[SOURCE DATA]
══════════════════════════════
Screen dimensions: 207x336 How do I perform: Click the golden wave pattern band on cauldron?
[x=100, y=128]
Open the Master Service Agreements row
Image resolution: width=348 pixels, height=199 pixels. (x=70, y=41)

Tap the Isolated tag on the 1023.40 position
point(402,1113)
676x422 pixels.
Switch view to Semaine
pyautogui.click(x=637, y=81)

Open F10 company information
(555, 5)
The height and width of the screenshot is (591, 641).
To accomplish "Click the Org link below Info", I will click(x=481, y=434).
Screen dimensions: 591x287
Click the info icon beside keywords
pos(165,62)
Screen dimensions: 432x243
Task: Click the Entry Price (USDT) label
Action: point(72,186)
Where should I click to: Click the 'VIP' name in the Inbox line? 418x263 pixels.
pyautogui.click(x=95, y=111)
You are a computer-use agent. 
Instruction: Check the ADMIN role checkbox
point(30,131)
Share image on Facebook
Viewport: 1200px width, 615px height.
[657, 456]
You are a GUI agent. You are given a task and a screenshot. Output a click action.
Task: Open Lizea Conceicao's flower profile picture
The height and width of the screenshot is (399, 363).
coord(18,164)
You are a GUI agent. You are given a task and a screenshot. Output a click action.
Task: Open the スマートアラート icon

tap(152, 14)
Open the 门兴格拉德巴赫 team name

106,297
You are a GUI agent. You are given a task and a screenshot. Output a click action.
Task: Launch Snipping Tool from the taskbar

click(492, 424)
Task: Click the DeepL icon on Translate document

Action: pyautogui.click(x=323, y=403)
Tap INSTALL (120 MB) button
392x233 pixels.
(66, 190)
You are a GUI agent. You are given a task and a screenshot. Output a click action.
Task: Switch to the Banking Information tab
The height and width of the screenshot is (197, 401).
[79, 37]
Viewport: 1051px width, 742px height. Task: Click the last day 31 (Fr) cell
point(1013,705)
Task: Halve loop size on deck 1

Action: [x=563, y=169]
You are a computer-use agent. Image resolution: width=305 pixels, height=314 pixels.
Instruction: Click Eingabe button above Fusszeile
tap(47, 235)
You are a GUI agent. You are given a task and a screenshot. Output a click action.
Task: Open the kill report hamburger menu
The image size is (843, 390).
══════════════════════════════
[TO DO] Transcribe only what runs from the line with "Open the 门兴格拉德巴赫 team name" to the last line above, keeping every line exactly as written.

[ANSWER BELOW]
Open the 门兴格拉德巴赫 team name

106,297
You are a GUI agent. You are given a task and a screenshot. Output a click action.
Task: Launch Snipping Tool from the taskbar

click(492, 424)
Task: Click the DeepL icon on Translate document

Action: pyautogui.click(x=323, y=403)
Tap INSTALL (120 MB) button
392x233 pixels.
(66, 190)
You are a GUI agent. You are given a task and a screenshot. Output a click action.
Task: Switch to the Banking Information tab
The height and width of the screenshot is (197, 401).
[79, 37]
Viewport: 1051px width, 742px height. Task: Click the last day 31 (Fr) cell
point(1013,705)
Task: Halve loop size on deck 1

Action: [x=563, y=169]
You are a computer-use agent. Image resolution: width=305 pixels, height=314 pixels.
Instruction: Click Eingabe button above Fusszeile
tap(47, 235)
You are a GUI agent. You are given a task and a screenshot. Output a click action.
Task: Open the kill report hamburger menu
The image size is (843, 390).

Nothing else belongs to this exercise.